Finding vulnerabilities in IT systems

Attempting to discover ‘bugs’, data leaks or other types of vulnerabilities in the IT systems of others is not permitted without the owner’s permission. Organisations sometimes hire an ethical hacker on security grounds; for example, to conduct their pen tests. Of course it could happen that someone spontaneously discovers a vulnerability and is eager on reporting it to the organisation.

Reliable report

How does the organisation know that it is a reliable report? It does so by indicating that it is open to receiving reports from unknown parties. This information can be stated in a policy for Coordinated Vulnerability Disclosure (CVD), also known as Responsible Disclosure (RD). The CVD policy contains rules for reporting and receiving vulnerabilities and flaws. This CVD or RD policy is usually published on the organisation’s website.

Consulting the CVD policy

In the CVD or RD policy, the owner of the IT system states for which IT systems reports can be made. The policy also shows which research methods may be used to discover vulnerabilities. In addition, it explains how you should make a report if you have discovered a vulnerability.

The policy contains information about the amount of time within which the organisation should resolve the reported vulnerability. In other words, the organisation uses this time to devise a solution. The discovery must not be made public during this period.

Limits to looking for vulnerabilities

The methods employed when looking for vulnerabilities in IT systems must be in line with the CVD or RD policy of the IT system's owner. If this requirement is satisfied, the organisation has no reason to doubt the intentions of the individual looking for vulnerabilities.
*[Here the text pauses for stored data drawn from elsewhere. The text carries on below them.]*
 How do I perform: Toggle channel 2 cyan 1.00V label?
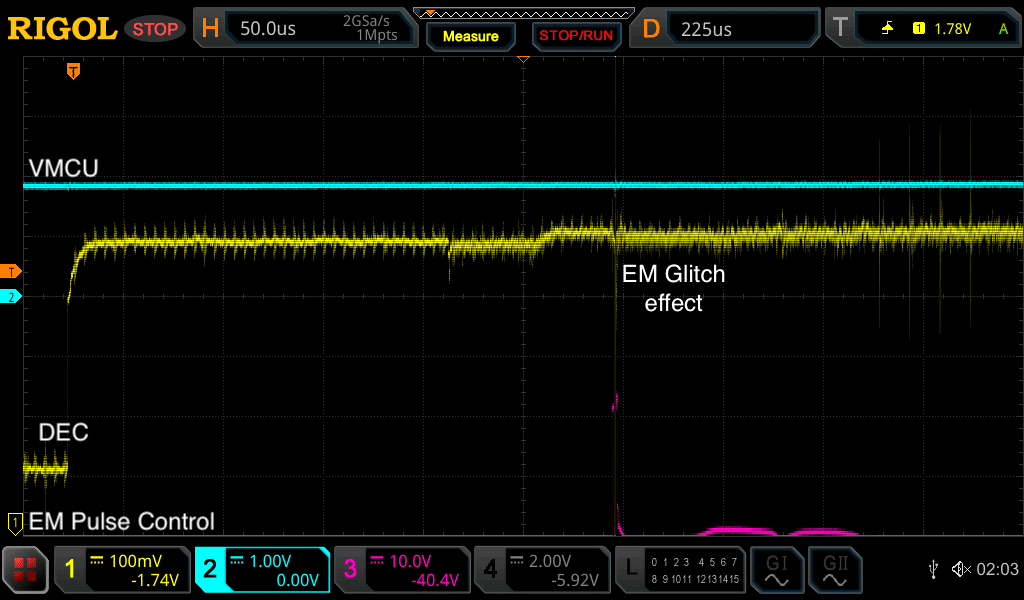(x=262, y=570)
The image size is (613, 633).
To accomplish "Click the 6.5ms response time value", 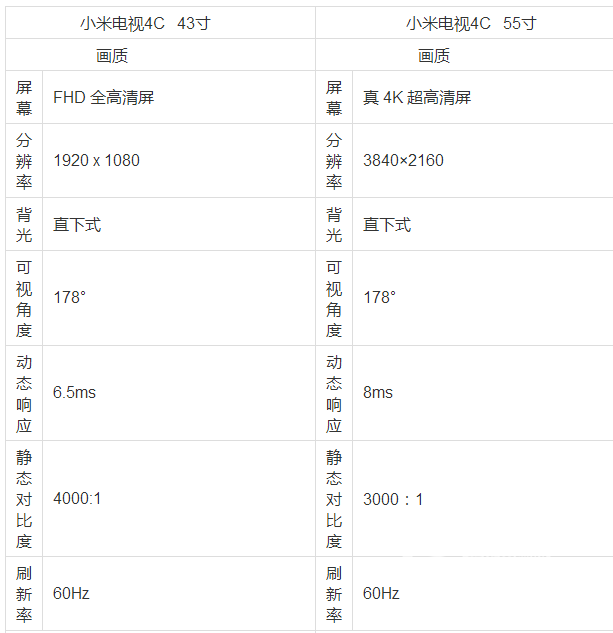I will (74, 393).
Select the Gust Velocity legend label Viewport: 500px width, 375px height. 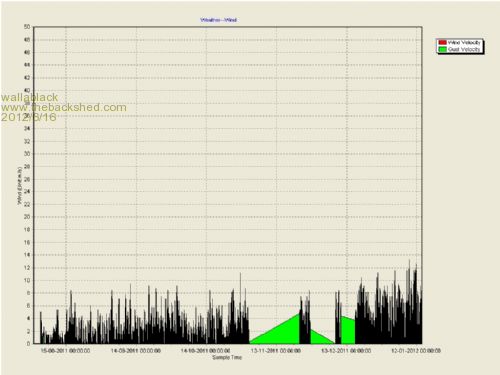pyautogui.click(x=464, y=49)
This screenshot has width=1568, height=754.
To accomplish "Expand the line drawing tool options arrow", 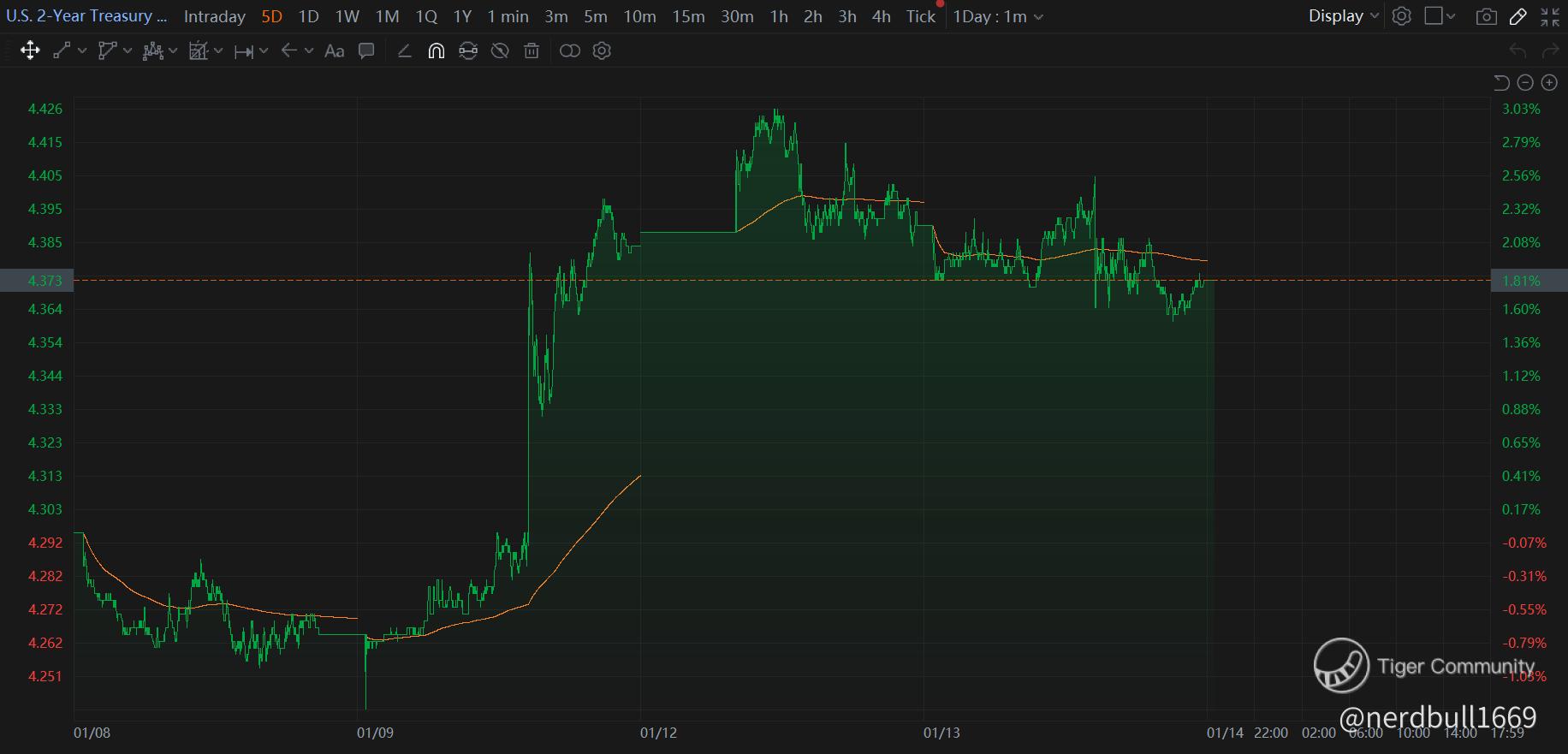I will pyautogui.click(x=82, y=51).
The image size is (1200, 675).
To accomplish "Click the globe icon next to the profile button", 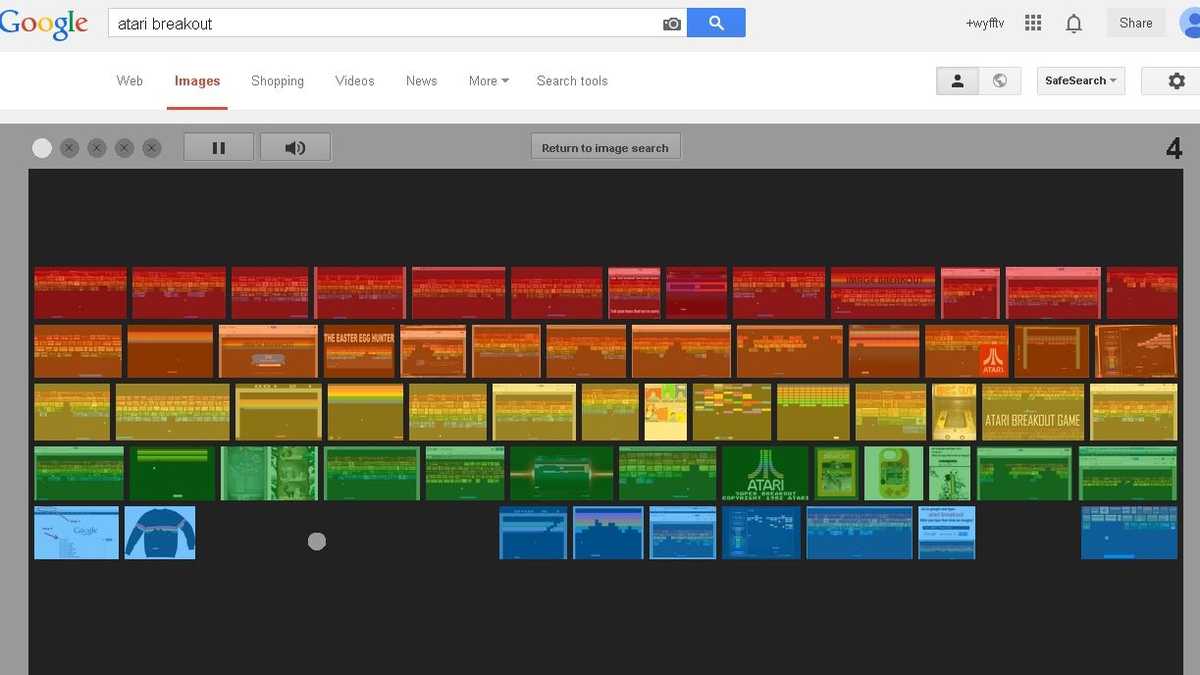I will [1000, 80].
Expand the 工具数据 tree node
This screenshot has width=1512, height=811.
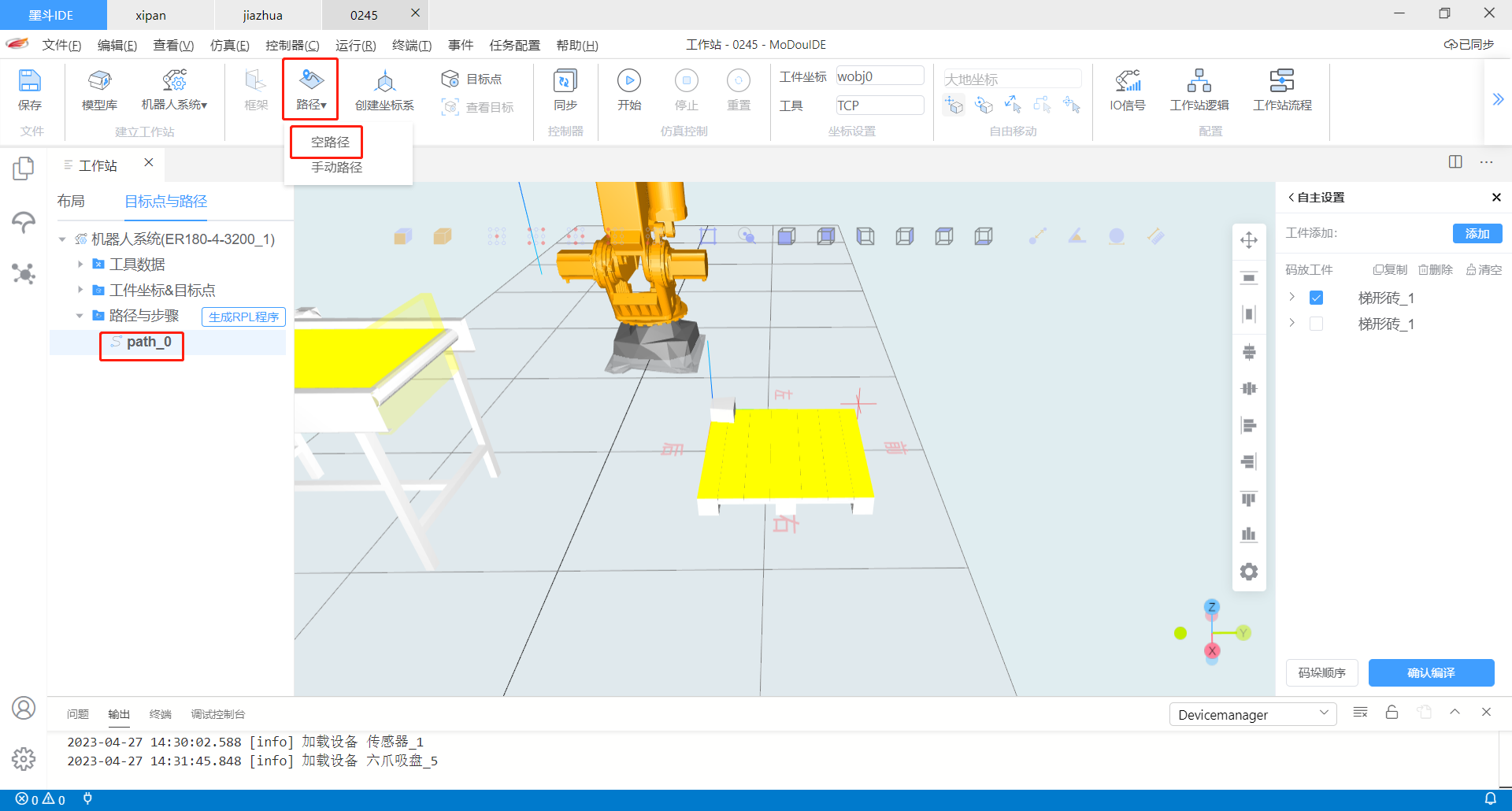[x=80, y=265]
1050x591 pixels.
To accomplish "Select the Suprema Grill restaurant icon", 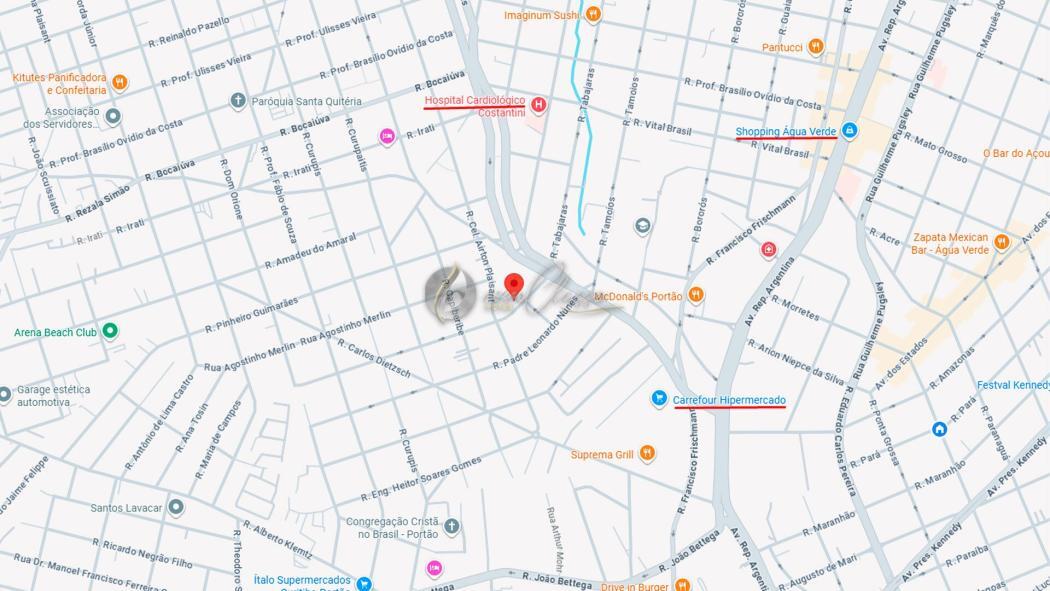I will (x=646, y=453).
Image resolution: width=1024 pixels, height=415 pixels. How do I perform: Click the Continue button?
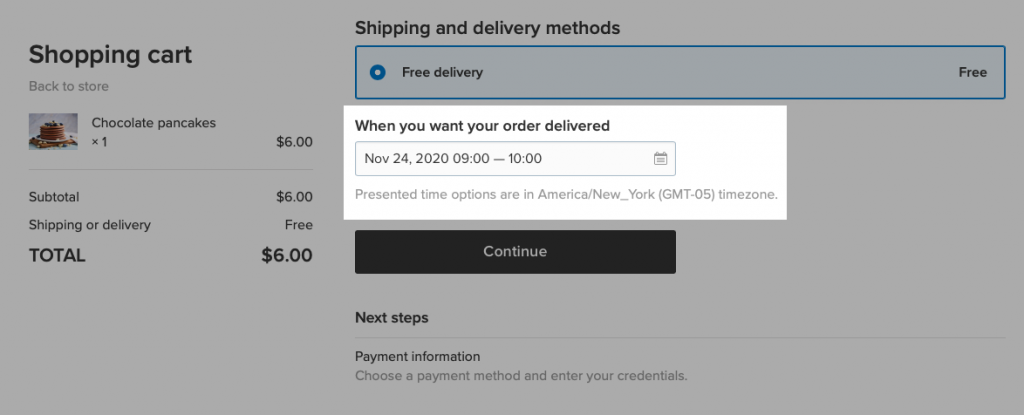(x=515, y=252)
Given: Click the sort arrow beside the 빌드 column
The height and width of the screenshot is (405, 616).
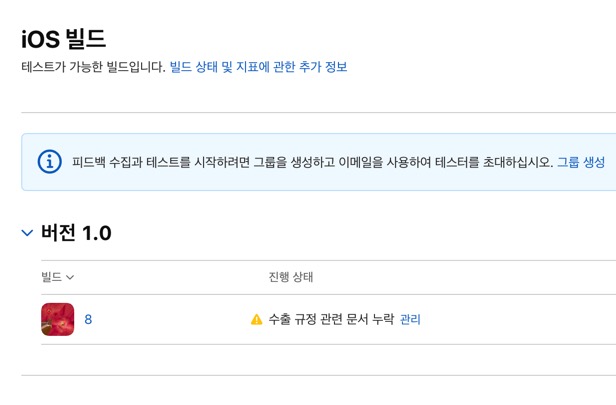Looking at the screenshot, I should click(71, 277).
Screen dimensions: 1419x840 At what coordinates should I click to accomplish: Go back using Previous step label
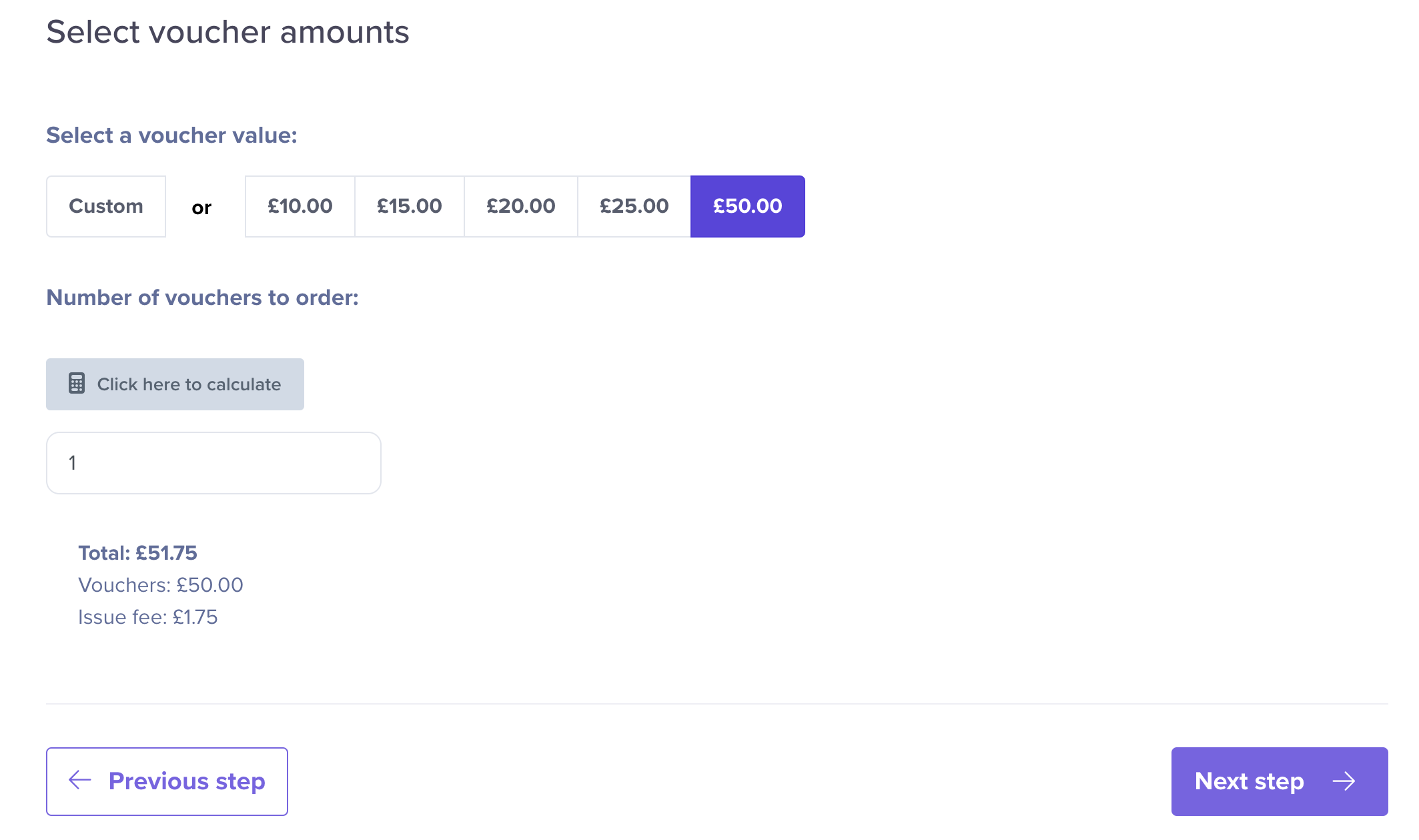click(187, 781)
An organisation may still have reason to report the matter or to take other legal action. To avoid a criminal investigation by the police or Public Prosecution Service, we recommend keeping a log of the search.

An investigation may be initiated if someone consciously or unconsciously fails to comply with the CVD or RD policy. Based on this investigation, the Public Prosecution Service decides whether or not to institute criminal prosecution.

Rules for reporting vulnerabilities

Rules apply to reporting a bug, data leak or other vulnerability in an IT system. The first rule is that a vulnerability is always reported to the owner of the system in the first instance. This report must be made confidentially in order to prevent others from gaining access to information about the vulnerability.

Uncovering the vulnerability does not automatically mean that there is a reward for it. The system owner states any reward in the CVD policy. The second rule is that information about vulnerabilities must be dealt with confidentially. The third rule is that making the vulnerability public only occurs in consultation with the organisation itself.

If a vulnerability affects a number of IT systems, or if it concerns a vital system such as a drinking water supply or an electricity network, you must contact the NCSC.